== Input

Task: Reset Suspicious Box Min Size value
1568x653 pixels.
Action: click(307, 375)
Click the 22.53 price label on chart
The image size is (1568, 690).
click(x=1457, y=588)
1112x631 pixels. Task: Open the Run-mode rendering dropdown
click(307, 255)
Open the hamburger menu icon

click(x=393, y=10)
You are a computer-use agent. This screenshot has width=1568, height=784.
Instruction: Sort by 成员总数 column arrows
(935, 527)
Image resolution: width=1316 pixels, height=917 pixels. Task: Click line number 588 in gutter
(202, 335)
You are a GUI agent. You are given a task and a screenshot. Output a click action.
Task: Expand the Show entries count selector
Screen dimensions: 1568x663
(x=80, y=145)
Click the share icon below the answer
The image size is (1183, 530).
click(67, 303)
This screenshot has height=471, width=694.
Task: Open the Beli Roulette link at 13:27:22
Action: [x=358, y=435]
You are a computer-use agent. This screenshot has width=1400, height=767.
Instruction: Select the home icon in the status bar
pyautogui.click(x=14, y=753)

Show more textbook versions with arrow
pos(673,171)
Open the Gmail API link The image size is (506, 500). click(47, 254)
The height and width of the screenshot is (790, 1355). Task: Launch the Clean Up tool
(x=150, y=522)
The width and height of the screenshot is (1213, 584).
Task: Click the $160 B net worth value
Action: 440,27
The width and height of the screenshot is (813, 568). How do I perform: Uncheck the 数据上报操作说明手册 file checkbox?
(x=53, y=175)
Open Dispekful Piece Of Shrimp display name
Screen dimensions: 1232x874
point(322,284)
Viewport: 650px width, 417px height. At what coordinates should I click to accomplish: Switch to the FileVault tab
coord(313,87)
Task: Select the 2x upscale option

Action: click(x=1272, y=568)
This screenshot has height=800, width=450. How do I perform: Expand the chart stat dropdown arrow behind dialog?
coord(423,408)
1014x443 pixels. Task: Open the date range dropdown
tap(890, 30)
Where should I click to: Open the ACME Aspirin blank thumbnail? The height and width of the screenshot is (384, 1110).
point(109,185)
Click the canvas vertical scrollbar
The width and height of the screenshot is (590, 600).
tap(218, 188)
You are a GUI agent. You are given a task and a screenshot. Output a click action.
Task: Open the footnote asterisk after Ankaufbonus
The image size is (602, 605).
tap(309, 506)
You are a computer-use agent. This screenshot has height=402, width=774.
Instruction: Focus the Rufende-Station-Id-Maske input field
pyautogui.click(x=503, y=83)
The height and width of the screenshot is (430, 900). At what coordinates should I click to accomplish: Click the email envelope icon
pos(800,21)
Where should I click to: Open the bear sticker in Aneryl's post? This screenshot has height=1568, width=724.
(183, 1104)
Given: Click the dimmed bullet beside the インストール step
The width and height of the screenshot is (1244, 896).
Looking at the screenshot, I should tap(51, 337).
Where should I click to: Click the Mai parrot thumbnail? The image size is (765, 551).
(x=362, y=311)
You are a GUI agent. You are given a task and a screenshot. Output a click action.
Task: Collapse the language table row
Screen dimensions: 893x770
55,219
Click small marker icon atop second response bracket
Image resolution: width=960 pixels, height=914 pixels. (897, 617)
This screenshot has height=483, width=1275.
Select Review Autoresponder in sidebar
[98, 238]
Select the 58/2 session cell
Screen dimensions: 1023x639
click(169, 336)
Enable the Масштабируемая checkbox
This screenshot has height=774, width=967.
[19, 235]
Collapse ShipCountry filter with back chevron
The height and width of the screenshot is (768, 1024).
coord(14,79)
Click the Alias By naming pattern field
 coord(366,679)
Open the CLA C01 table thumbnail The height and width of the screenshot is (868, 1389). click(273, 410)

====

● Task statement
Collect every line in the listing above that contains the word "accomplish", and copy each of those lines in full.

● Exercise result
Viewport: 650px width, 417px height. At what coordinates should I click to accomplish: Switch to the FileVault tab
The height and width of the screenshot is (430, 900). At what coordinates should I click to accomplish: Click the email envelope icon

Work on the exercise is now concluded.